The problem with Niven’s method is attaching a ramscoop to Jupiter isn’t going to move Jupiter, it’s just going to drive the ramscoop into Jupiter’s core, where it will stall out. Any body over about 100 miles in diameter is going to act like a fluid. That’s why they’re all approximately spherical, allowing for tidal and rotational effects.
Niven posited a very-long-period pulsejet. After the scoop stalled out, it was covered over and acted as a hot-hydrogen balloon to float it back to the top of the atmosphere.
I’m pretty sure Niven’s gravity tractor used Neptune as the tug. The engine was a massive ramscoop powered by a fusion reactor. With the top end closed, the gas within heated up and it floated to the top of the atmosphere. Then you remove the cover, light the torch, and the ramscoop blasts plasma into space and forces itself down into the depths, stopping just before the pressure would wreck it. Then you cover the top and wait for it to float up again.
Sydney’s mistake is that she’s looking at it from the perspective of her comic book-saturated nerd brain rather than Maxima’s “strong independent woman” brain, which says that showing up arrogant douchebags is fun regardless of threat level. And while he didn’t go so far as to proposition her, randomly demanding a duel with that smug smirk is about the same level of rudeness.
Also the whole “It would look more sus to not fight him” thing.
You forgot “military mind”….
Max is professional and distinguished military. Their *job* is to show up and humble smug, arrogant douchebags who try to throw their weight around without first carefully estimating an opponent’s strength.
Preferably from a position that’s as superior as possible.
And Max is doing so at the moment, while taking extreme care to hurt the kid no more than bruising his Ego and bum a bit..
Another thing Sydney completely misses.
Yup, combine both, and she is perfectly positioned to play a wise master who can’t help but use a presented opportunity to teach a lesson.
No, that is not the job of a military mind. A military mind asks how to achieve the mission objective, at the smallest possible cost in lives, treasure, and long-term capability.
In order to do that they need to humble smug, arrogant douchebags within their own ranks – they are bad for order, morale, and discipline. They will ignore training. They will screw up and endanger mission objectives for the sake of their egos. They will cause resentment that leads other people screw up their mission objectives just in order to stay away from them. They will cost long-term capabilities and increase long-term costs by driving away experienced and trained personnel, by exposing the organization to later lawsuits and by directly reducing the ability of those they victimize.
Putting smug douchebags in their place is not the objective, it is the means.

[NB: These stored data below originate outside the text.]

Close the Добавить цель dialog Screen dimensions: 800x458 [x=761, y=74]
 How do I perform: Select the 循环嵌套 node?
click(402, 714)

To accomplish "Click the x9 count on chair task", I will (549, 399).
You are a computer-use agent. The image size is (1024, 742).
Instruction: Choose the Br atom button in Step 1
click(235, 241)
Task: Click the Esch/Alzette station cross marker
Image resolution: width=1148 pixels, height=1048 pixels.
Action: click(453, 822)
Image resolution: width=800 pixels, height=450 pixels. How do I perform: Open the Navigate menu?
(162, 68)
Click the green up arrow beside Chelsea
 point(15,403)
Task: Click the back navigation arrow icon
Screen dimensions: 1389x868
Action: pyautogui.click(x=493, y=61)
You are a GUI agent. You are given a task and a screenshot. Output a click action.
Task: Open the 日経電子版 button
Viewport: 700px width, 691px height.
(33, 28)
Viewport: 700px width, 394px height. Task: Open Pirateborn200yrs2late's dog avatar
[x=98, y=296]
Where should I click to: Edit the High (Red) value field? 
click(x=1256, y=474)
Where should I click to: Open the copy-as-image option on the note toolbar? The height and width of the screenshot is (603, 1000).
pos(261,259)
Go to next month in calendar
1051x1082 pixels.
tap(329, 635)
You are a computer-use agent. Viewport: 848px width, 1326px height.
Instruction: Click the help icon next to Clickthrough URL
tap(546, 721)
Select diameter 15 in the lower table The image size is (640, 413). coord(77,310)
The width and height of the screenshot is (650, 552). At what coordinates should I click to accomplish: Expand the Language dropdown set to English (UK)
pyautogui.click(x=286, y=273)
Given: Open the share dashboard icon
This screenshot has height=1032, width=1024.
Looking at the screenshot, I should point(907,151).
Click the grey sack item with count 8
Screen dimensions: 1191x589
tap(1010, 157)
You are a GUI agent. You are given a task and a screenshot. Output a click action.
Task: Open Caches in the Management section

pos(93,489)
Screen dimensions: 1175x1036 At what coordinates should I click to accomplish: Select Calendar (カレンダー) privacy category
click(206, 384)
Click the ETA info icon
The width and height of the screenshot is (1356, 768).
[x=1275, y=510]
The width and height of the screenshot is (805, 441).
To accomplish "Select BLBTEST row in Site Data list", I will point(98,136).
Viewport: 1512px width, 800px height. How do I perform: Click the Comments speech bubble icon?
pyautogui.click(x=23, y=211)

Smug douchebaggery cannot be permitted within the ranks, but there’s no military reason to give a damn about it elsewhere.
But once someone gets into the habit of humbling arrogant douchebags it’s easy to carry that with you elsewhere.
Sydney skips the option that she might be the only one affected by the brain altering effect.
Also Dabbler has proven that it’s deeply within the ethical boundaries of the people she interacts with to accept the use of mind control from their friends.
There could even be reason for this. Mannerism can be a very clear indication of somebody’s identity.
Superman is an interesting example of power-scaling.
When first introduced he wasn’t that powerful, nor did he have his classic weaknesses (Kryptonite, etc).
By the America’s Golden Age of Comics (I specify America as other countries have or are having theirs at different times) he was the classic OP character, flying across the universe without needing air, towing lines of planets between galaxies, and his only weaknesses being the light of a Red Sun and various flavours of Kryptonite.
But by the 80s most writers for Superman realised weaknesses and limitations made superheroes more interesting (coincidentally it was around the time a lot of UK writers started working for DC and you got the likes of Vertigo and Helix comics from DC), so Superman couldn’t fly ithrough deepspace without aids, he gained a weakness against magic, without enough sunlight he could weaken if not lose his powers (he was even de-powered for a while), he could be concussed and suffer from amnesia, he even temporarily died.
Now though, it seems he’s getting overpowered again. Which is kind of boring.
I wonder if thats why many of the more well-regarded Superman story arcs have been ones where he cant just super-punch the opposition into oblivion.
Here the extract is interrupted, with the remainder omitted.